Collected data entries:
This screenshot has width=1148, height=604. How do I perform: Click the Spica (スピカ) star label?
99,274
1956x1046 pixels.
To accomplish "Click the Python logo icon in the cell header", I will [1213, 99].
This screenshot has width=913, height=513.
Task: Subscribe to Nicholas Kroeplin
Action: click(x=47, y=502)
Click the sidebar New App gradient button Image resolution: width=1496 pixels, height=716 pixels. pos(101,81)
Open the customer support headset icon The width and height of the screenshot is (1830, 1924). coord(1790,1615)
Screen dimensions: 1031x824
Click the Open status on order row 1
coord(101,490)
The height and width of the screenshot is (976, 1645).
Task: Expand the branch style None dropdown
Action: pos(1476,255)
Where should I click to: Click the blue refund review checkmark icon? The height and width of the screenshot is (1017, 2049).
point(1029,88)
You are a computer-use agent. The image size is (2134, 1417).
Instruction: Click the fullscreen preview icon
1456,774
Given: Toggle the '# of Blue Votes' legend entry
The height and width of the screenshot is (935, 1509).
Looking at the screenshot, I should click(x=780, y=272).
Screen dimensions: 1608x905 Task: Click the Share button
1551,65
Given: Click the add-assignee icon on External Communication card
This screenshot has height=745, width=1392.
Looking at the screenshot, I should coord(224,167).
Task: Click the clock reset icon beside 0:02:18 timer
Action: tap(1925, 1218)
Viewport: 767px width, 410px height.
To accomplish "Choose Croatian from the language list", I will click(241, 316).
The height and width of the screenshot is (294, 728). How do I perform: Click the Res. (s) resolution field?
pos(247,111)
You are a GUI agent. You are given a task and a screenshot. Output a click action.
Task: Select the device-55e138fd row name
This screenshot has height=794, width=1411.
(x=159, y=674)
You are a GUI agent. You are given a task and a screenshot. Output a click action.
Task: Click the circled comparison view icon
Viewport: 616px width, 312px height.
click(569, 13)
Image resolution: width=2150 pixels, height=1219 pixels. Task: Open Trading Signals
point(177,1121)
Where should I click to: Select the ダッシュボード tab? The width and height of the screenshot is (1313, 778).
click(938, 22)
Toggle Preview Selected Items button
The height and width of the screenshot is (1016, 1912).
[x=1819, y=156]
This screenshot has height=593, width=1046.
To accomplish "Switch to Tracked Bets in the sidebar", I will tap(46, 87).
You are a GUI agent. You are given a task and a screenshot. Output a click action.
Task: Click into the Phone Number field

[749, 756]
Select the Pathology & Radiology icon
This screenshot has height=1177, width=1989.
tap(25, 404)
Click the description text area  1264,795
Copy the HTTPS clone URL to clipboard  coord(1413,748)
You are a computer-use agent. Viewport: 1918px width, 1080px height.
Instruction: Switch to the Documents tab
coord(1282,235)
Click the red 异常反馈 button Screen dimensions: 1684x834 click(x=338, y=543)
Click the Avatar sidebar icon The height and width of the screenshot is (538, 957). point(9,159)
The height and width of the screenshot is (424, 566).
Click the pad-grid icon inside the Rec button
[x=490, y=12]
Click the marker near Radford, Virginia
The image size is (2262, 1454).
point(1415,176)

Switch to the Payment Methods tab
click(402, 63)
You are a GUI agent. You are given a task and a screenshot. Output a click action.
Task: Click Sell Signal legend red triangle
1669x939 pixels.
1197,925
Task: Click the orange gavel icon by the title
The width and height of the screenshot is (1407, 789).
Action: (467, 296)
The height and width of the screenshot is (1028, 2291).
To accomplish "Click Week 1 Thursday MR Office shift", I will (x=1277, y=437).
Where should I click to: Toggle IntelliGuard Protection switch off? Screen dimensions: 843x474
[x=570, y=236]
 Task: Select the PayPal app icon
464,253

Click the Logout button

*Your assignment*. Now copy each line of the entries that mentions "legend".

*Solution to this exercise*.
Given: Toggle the '# of Blue Votes' legend entry
Task: Click Sell Signal legend red triangle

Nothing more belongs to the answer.